Jeudi soir , tu es partie , nous laissant tous sous le choc . 
  Vendredi , nous nous sommes rassemblés autour de la table .
  Nous attendions que tu tendes ton verre en murmurant que tu voudrais bien une petite gouttelette de bière ou de l’eau dans ton vin . 
  Nous avons trinqué sans toi ,mais avec toi , nous avons levé nos verres à ta mémoire et nous nous sommes baladés dans nos souvenirs . 
  Pierre est reparti avec toi au Québec dans la couchette à l’arrière du camping car .

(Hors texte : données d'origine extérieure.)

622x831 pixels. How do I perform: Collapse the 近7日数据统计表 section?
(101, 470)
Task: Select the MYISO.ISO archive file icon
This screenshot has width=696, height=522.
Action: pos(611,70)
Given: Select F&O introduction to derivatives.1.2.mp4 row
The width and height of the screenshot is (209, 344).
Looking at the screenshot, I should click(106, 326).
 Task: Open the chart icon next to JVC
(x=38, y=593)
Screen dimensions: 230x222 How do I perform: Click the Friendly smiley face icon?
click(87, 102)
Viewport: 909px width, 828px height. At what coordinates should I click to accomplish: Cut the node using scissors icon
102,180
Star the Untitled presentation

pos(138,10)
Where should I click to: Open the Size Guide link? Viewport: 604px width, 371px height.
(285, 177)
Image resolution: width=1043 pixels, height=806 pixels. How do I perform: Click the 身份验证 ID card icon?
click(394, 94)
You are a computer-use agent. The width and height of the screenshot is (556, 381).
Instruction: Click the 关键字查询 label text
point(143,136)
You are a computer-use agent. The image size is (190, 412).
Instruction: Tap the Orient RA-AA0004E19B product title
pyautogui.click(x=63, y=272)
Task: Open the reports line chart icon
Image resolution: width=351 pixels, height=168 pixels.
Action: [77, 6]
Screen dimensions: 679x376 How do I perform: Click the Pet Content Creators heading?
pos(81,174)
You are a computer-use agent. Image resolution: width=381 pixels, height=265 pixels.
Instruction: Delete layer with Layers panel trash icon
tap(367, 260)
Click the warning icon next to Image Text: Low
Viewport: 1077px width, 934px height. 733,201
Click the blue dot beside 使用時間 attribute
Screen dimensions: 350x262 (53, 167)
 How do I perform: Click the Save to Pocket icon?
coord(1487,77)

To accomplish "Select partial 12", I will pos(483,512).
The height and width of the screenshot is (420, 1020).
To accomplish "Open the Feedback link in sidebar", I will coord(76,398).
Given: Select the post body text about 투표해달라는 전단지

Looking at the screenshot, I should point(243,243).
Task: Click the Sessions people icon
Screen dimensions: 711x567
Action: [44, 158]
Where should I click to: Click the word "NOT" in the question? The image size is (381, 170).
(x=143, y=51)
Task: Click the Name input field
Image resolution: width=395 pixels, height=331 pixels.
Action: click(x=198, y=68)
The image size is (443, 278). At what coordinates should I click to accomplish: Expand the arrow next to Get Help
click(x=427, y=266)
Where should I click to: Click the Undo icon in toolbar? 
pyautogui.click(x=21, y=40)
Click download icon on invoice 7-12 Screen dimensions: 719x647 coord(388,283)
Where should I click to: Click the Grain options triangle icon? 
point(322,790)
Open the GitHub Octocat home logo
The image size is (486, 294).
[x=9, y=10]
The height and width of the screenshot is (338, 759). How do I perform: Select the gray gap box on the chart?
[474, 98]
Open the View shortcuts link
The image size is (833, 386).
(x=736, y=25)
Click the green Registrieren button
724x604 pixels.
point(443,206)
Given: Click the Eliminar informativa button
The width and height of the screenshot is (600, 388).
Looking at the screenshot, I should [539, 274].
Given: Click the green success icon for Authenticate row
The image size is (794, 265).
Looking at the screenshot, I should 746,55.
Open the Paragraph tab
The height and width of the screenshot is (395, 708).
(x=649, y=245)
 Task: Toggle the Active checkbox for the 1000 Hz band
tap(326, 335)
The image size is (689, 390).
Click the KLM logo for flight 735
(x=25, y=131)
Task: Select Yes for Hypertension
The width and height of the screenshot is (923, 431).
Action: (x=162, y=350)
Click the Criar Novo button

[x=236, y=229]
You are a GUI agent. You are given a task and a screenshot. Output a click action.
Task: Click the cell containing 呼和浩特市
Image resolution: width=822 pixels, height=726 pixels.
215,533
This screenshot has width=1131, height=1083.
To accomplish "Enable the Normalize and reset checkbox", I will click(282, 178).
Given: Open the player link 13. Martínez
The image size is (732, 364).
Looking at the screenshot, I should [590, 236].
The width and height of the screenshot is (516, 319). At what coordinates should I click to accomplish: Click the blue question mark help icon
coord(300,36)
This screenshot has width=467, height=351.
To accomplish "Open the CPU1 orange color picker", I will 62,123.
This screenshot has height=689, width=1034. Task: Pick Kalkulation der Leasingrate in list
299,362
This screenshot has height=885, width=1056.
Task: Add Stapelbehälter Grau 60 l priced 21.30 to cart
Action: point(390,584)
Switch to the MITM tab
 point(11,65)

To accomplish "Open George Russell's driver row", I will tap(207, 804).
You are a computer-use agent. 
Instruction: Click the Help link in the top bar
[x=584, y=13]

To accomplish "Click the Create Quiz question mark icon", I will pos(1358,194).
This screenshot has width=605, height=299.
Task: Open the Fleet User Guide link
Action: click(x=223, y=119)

  Thierry a rallumé ta cigarette sur une place à Amsterdam et il s’est rappelé comment vous remontiez le couloir du central, toi les deux mains bien accrochées derrière son fauteuil électrique . 
  Christophe était avec toi sur la plage en Guadeloupe, sur le bateau en Corse .
  Jean entend encore sa voisine de chambre ronfler de l’autre côté de la cloison . 
  Sabrina t’entraînait parfois dans sa chambre pour te maquiller, te masser les mains .
  Bruno te servait ton café avec tendresse mais vous pouviez vous chipoter comme un vieux couple. .
  Sylviane se souvient de ton plouf dans l’Etang des Pontarrets quand tu  as lâché tes freins .
  Annie appréciait ta gaieté et ta gourmandise , vous vous retrouviez autour de la table pour cuisiner , tu étais devenue une spécialiste du pèle-pommes . 
  Tu veillais à ce qu’Aymeric ne sale pas trop ses aliments , tu prenais soin de Florence en lui faisant des petits câlins mais tu pouvais aussi la rabrouer quand ses buuuuu t’envahissaient . 
  Que de souvenirs évoqués sur toutes ces années partagées au Pavillon 4 . 
  Tu étais difficile à comprendre , tu invitais ton interlocuteur à s’approcher pour lui susurrer des bribes de phrases , alors le temps se suspendait à tes mots et quand enfin tu les lâchais , ils devenaient essentiels et précieux . 
  Mais au taquin qui t’agaçait tu pouvais brandir les poings et lui asséner un retentissant :
  « Merde à toi , espèce de vieux con » ! et puis quand nous t’en demandions trop , que nous te refusions quelques choses , tu nous rétorquais un magistral : « Espèce de vieille salope ! » . 
  Au milieu d’un conflit , tu pouvais t’interposer , prendre la défense du plus faible en menaçant de ton doigt pointé haut . 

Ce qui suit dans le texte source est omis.